== Given records ==
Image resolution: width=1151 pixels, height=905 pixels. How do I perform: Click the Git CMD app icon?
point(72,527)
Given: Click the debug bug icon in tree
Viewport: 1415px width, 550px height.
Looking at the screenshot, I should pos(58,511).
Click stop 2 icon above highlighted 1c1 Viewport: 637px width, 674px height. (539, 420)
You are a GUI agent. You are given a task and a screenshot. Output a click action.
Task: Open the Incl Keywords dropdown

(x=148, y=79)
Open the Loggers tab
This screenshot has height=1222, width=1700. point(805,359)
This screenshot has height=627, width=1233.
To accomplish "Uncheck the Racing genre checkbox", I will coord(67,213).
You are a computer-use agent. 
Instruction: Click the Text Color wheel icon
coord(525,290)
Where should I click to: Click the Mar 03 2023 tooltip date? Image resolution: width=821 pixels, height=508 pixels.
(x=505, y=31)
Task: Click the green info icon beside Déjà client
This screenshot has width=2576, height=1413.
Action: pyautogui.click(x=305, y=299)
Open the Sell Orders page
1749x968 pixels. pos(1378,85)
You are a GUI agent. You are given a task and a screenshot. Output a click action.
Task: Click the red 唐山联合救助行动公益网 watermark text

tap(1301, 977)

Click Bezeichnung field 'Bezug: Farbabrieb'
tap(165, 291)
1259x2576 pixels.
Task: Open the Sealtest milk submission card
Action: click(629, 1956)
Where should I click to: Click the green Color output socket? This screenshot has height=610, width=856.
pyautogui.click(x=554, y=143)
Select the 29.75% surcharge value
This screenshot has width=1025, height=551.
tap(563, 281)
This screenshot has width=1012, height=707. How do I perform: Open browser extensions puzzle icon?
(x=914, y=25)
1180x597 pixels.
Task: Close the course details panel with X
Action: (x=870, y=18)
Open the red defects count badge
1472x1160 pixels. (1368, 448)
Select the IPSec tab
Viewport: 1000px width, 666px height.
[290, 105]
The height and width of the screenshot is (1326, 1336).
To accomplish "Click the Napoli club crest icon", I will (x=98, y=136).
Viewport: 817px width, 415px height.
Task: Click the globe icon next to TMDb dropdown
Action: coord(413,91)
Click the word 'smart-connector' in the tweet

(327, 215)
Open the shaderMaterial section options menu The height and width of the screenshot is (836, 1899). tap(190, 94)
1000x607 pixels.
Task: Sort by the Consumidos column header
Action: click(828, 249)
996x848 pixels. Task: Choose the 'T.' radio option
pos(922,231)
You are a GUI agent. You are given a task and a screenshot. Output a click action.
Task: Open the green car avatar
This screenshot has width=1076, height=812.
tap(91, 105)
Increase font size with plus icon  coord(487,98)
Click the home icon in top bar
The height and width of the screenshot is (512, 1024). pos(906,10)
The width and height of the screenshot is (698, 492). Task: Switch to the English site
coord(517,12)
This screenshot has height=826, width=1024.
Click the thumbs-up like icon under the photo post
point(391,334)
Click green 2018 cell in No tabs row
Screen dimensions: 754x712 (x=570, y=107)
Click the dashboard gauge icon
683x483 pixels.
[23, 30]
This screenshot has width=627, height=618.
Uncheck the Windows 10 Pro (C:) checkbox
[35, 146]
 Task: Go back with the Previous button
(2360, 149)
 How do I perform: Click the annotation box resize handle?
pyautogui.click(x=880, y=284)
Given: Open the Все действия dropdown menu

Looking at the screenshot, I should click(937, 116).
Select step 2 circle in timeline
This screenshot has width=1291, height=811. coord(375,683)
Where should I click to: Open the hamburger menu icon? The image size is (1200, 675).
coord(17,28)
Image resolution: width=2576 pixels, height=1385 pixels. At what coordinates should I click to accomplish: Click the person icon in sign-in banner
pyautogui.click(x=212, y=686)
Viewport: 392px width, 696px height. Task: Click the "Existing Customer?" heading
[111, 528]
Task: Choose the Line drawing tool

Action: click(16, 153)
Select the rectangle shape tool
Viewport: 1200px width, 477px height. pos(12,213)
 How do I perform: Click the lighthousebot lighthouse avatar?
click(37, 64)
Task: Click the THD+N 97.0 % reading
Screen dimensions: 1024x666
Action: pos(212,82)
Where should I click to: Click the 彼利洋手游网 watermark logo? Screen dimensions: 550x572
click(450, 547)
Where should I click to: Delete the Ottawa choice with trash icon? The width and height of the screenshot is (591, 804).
===
Search the listing above for the lines with "Increase font size" and "This screenshot has width=627, height=618.", then output those lines and all lines between them exactly.

• Solution
Increase font size with plus icon  coord(487,98)
Click the home icon in top bar
The height and width of the screenshot is (512, 1024). pos(906,10)
The width and height of the screenshot is (698, 492). Task: Switch to the English site
coord(517,12)
This screenshot has height=826, width=1024.
Click the thumbs-up like icon under the photo post
point(391,334)
Click green 2018 cell in No tabs row
Screen dimensions: 754x712 (x=570, y=107)
Click the dashboard gauge icon
683x483 pixels.
[23, 30]
This screenshot has width=627, height=618.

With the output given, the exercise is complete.